Prompt:
Please write out every line of the entries below as a numbered list, leaving out the blank lines.

Records shown:
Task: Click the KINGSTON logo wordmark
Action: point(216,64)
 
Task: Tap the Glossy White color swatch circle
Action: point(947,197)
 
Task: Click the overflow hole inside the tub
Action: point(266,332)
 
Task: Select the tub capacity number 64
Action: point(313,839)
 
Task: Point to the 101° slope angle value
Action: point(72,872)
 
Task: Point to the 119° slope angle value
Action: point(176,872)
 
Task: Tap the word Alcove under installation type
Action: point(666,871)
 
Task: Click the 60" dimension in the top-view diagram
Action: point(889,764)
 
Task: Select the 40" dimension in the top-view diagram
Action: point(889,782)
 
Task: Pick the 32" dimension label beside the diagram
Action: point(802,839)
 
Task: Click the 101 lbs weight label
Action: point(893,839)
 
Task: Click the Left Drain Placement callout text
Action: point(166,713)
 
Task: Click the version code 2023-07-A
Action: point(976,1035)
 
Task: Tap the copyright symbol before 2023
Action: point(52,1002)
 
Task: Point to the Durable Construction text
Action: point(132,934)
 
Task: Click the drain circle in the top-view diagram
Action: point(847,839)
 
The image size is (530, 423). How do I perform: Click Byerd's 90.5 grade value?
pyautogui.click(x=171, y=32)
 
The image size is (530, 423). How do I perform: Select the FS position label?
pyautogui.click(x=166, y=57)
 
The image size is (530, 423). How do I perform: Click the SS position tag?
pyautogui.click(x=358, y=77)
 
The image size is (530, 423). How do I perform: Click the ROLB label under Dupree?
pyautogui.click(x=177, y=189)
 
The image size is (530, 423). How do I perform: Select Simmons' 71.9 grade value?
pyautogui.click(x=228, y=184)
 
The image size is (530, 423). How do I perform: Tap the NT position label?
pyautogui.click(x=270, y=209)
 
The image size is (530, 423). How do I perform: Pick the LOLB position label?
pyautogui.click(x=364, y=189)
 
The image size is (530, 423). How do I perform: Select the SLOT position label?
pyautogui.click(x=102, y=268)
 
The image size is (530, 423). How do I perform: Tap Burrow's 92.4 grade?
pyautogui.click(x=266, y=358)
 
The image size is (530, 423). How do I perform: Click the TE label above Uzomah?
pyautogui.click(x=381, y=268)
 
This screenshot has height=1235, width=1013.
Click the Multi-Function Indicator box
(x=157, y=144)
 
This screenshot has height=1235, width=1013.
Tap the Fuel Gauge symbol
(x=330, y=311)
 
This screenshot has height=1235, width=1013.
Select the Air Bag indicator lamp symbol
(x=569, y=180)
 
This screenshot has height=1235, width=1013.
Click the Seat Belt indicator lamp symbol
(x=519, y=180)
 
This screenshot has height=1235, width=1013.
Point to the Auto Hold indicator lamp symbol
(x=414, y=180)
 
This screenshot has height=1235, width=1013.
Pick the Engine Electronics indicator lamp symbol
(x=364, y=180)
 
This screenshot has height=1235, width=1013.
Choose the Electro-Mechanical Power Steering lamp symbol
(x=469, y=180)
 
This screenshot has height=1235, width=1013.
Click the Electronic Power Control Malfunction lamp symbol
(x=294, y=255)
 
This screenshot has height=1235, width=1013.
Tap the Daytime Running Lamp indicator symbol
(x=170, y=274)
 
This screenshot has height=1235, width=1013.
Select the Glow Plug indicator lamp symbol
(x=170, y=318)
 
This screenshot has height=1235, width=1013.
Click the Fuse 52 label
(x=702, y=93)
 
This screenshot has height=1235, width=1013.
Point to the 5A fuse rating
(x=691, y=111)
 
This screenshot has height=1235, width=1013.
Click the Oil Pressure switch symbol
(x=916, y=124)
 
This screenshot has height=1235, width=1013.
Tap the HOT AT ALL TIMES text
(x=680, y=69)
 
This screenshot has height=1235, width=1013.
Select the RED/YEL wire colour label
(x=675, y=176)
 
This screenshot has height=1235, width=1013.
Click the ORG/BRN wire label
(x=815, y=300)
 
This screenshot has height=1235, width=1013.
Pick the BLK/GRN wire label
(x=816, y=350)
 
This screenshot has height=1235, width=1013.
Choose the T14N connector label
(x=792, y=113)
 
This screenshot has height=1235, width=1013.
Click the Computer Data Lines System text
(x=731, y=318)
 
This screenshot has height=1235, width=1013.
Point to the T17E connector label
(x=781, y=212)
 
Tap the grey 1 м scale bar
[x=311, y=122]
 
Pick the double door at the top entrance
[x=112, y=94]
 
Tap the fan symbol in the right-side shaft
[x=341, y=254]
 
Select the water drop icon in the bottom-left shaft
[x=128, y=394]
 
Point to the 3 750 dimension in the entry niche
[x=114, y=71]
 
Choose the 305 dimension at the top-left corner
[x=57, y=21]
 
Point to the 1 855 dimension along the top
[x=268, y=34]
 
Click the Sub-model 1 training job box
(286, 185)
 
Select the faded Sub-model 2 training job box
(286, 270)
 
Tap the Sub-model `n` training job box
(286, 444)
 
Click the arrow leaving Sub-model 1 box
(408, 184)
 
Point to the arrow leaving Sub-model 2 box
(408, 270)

Complete answer:
1. Task: Click the KINGSTON logo wordmark
2. Action: point(216,64)
3. Task: Tap the Glossy White color swatch circle
4. Action: point(947,197)
5. Task: Click the overflow hole inside the tub
6. Action: point(266,332)
7. Task: Select the tub capacity number 64
8. Action: point(313,839)
9. Task: Point to the 101° slope angle value
10. Action: point(72,872)
11. Task: Point to the 119° slope angle value
12. Action: point(176,872)
13. Task: Tap the word Alcove under installation type
14. Action: point(666,871)
15. Task: Click the 60" dimension in the top-view diagram
16. Action: point(889,764)
17. Task: Select the 40" dimension in the top-view diagram
18. Action: point(889,782)
19. Task: Pick the 32" dimension label beside the diagram
20. Action: point(802,839)
21. Task: Click the 101 lbs weight label
22. Action: point(893,839)
23. Task: Click the Left Drain Placement callout text
24. Action: point(166,713)
25. Task: Click the version code 2023-07-A
26. Action: point(976,1035)
27. Task: Tap the copyright symbol before 2023
28. Action: point(52,1002)
29. Task: Point to the Durable Construction text
30. Action: point(132,934)
31. Task: Click the drain circle in the top-view diagram
32. Action: point(847,839)
33. The image size is (530, 423). How do I perform: Click Byerd's 90.5 grade value?
34. pyautogui.click(x=171, y=32)
35. The image size is (530, 423). How do I perform: Select the FS position label?
36. pyautogui.click(x=166, y=57)
37. The image size is (530, 423). How do I perform: Click the SS position tag?
38. pyautogui.click(x=358, y=77)
39. The image size is (530, 423). How do I perform: Click the ROLB label under Dupree?
40. pyautogui.click(x=177, y=189)
41. The image size is (530, 423). How do I perform: Select Simmons' 71.9 grade value?
42. pyautogui.click(x=228, y=184)
43. The image size is (530, 423). How do I perform: Tap the NT position label?
44. pyautogui.click(x=270, y=209)
45. The image size is (530, 423). How do I perform: Pick the LOLB position label?
46. pyautogui.click(x=364, y=189)
47. The image size is (530, 423). How do I perform: Select the SLOT position label?
48. pyautogui.click(x=102, y=268)
49. The image size is (530, 423). How do I perform: Tap Burrow's 92.4 grade?
50. pyautogui.click(x=266, y=358)
51. The image size is (530, 423). How do I perform: Click the TE label above Uzomah?
52. pyautogui.click(x=381, y=268)
53. This screenshot has height=1235, width=1013.
54. Click the Multi-Function Indicator box
55. (x=157, y=144)
56. This screenshot has height=1235, width=1013.
57. Tap the Fuel Gauge symbol
58. (x=330, y=311)
59. This screenshot has height=1235, width=1013.
60. Select the Air Bag indicator lamp symbol
61. (x=569, y=180)
62. This screenshot has height=1235, width=1013.
63. Click the Seat Belt indicator lamp symbol
64. (x=519, y=180)
65. This screenshot has height=1235, width=1013.
66. Point to the Auto Hold indicator lamp symbol
67. (x=414, y=180)
68. This screenshot has height=1235, width=1013.
69. Pick the Engine Electronics indicator lamp symbol
70. (x=364, y=180)
71. This screenshot has height=1235, width=1013.
72. Choose the Electro-Mechanical Power Steering lamp symbol
73. (x=469, y=180)
74. This screenshot has height=1235, width=1013.
75. Click the Electronic Power Control Malfunction lamp symbol
76. (x=294, y=255)
77. This screenshot has height=1235, width=1013.
78. Tap the Daytime Running Lamp indicator symbol
79. (x=170, y=274)
80. This screenshot has height=1235, width=1013.
81. Select the Glow Plug indicator lamp symbol
82. (x=170, y=318)
83. This screenshot has height=1235, width=1013.
84. Click the Fuse 52 label
85. (x=702, y=93)
86. This screenshot has height=1235, width=1013.
87. Point to the 5A fuse rating
88. (x=691, y=111)
89. This screenshot has height=1235, width=1013.
90. Click the Oil Pressure switch symbol
91. (x=916, y=124)
92. This screenshot has height=1235, width=1013.
93. Tap the HOT AT ALL TIMES text
94. (x=680, y=69)
95. This screenshot has height=1235, width=1013.
96. Select the RED/YEL wire colour label
97. (x=675, y=176)
98. This screenshot has height=1235, width=1013.
99. Click the ORG/BRN wire label
100. (x=815, y=300)
101. This screenshot has height=1235, width=1013.
102. Pick the BLK/GRN wire label
103. (x=816, y=350)
104. This screenshot has height=1235, width=1013.
105. Choose the T14N connector label
106. (x=792, y=113)
107. This screenshot has height=1235, width=1013.
108. Click the Computer Data Lines System text
109. (x=731, y=318)
110. This screenshot has height=1235, width=1013.
111. Point to the T17E connector label
112. (x=781, y=212)
113. Tap the grey 1 м scale bar
114. [x=311, y=122]
115. Pick the double door at the top entrance
116. [x=112, y=94]
117. Tap the fan symbol in the right-side shaft
118. [x=341, y=254]
119. Select the water drop icon in the bottom-left shaft
120. [x=128, y=394]
121. Point to the 3 750 dimension in the entry niche
122. [x=114, y=71]
123. Choose the 305 dimension at the top-left corner
124. [x=57, y=21]
125. Point to the 1 855 dimension along the top
126. [x=268, y=34]
127. Click the Sub-model 1 training job box
128. (286, 185)
129. Select the faded Sub-model 2 training job box
130. (286, 270)
131. Tap the Sub-model `n` training job box
132. (286, 444)
133. Click the arrow leaving Sub-model 1 box
134. (408, 184)
135. Point to the arrow leaving Sub-model 2 box
136. (408, 270)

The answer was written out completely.